Thursday, March 7, 2013

I Need to Look Into

buying a more alarming alarm clock.

Anyways, here are my notes for the reading for last night. One thing I want to say before I post it is that, I really appreciated the fact that there weren't a million references to other scholars work, yes, the article was packed with information (as always) but it didn't cite a million different people's concepts every paragraph. Okay, here are my notes, sorry they are a little jumpy...it was late:



Rhetorical Analysis (Rhetorical Criticism) – Can be understood as an effort to understand how people within specific social situations attempt to influence others through language.

Rhetoric highly ornamental or deceptive or even manipulative speech or writing.
Rhetoric textbooks are usually how-to books / advice manuals for how to produce effective pieces of communication.

Rhetoric can be understood as both a productive and interpretive enterprise – The study of language -  and the study of how to use it.

Through rhetorical analysis, people strive to understand better how particular rhetorical episodes are persuasive.
        ·      Better sense of values and beliefs and attitudes that are conveyed in specific rhetorical moments.
             Normal (aka “uncritical” or “reactive”) reading  involves experiencing first hand a speech or
             text or advertisement, etc., and then reacting (or not).
       ·      Critical reading – rhetorical analysis – involves studying carefully some kind of symbolic action.


Rhetorical analysts are basically eavesdropping on what someone is saying or writing to someone else, with the purpose of understanding better how it is said or written

Rhetorical situation – circumstances of the subject, audience, occasion, and purpose.
Normal reading – people usually read critically (to some degree) as well as for content; Rhetorical analysis is an effort to read interpretively, with an eye toward understanding the message fully and how the message is crafted to earn a particular response.

Methods of Rhetorical Analysis – And Some Examples
·      Many approaches to rhetorical analysis and no one correct way to do it
·      Approaches can be placed between two broad extremes
                                *Textual Analysis - Analyses that concentrate more on texts than contexts.
                      -  Typically use one or another kind of rhetorical terminology as a means of careful
                                analysis of a single symbolic act considered on its own discrete terms
        * Contextual Analysis – Regard particular rhetorical acts as parts of larger communicative
                  chains or conversations.
                        -  By understanding larger conversations that surround a particular symbolic
                                  performance, an analyst can appreciate better what is going on within that
                                   performance.

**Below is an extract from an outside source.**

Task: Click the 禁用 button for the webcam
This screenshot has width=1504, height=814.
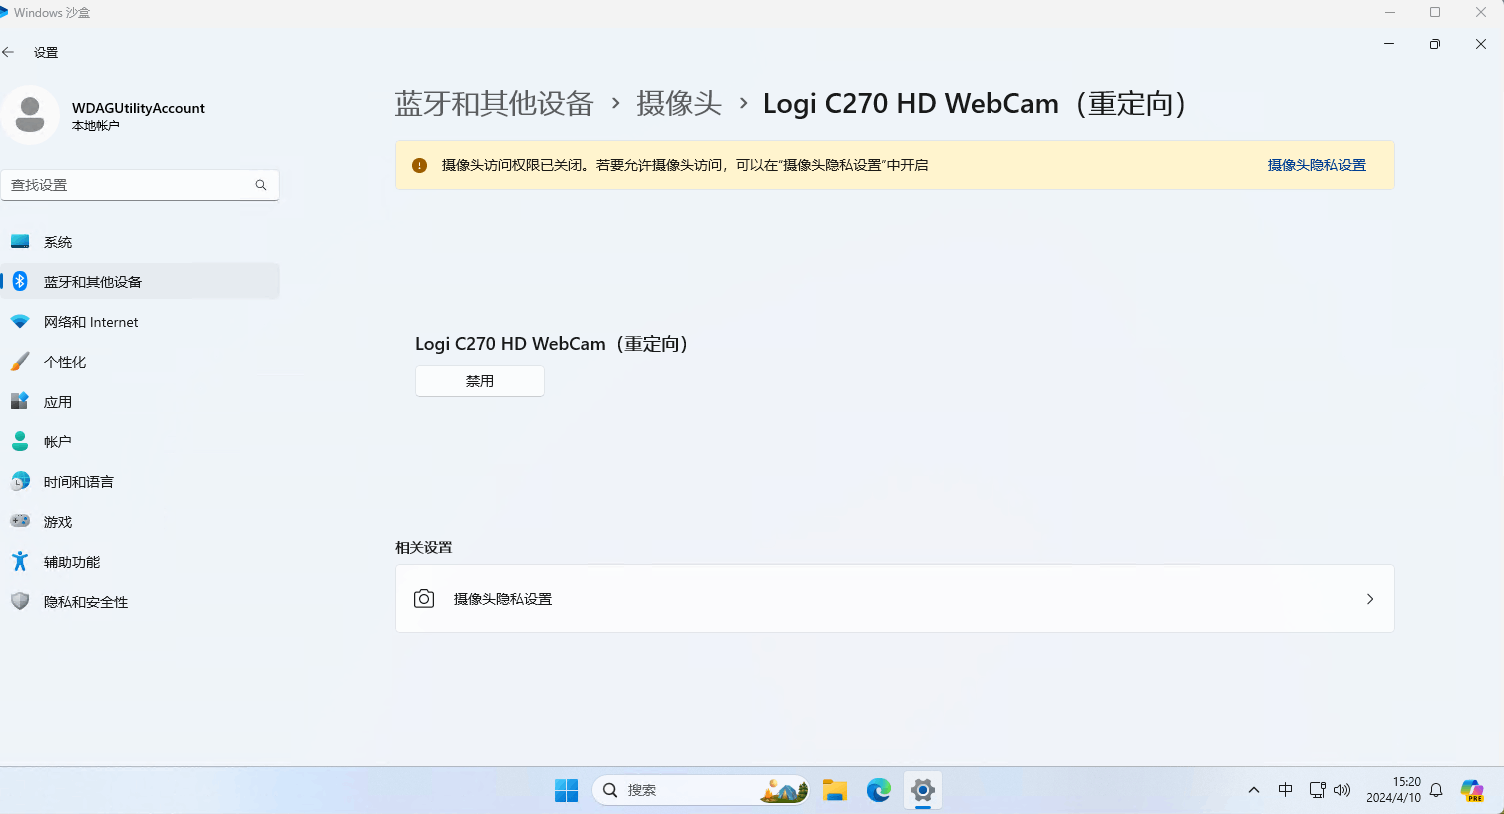Action: pos(480,381)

Textual Rhetorical Analysis
·      Experts in rhetoric have developed sophisticated terminologies to help them teach their lessons
      o   Audience – Fundamental concept in rhetoric. Term used to denote any one of three general
                     ideas
                  1. The actual listeners or readers of a rhetorical act
                       - Aristotle was at pains to describe audience in this sense in his Rhetoric
                                    *He detailed kinds of strategies likely to compel particular types of readers
                                    * Most common and vital rhetorical occasions faced by rhetors in ancient    
                                       Athens:
o   Forensic Rhetoric – characteristic of courtrooms (past actions)
o   Deliberative Rhetoric – Characteristic of legislative forums (future course of action)
o   Epideictic Rhetoric – Ceremonial

                   2. Images of those readers in the mind of one developing an argument
                  3. More recently, the presence of an audience within the text itself.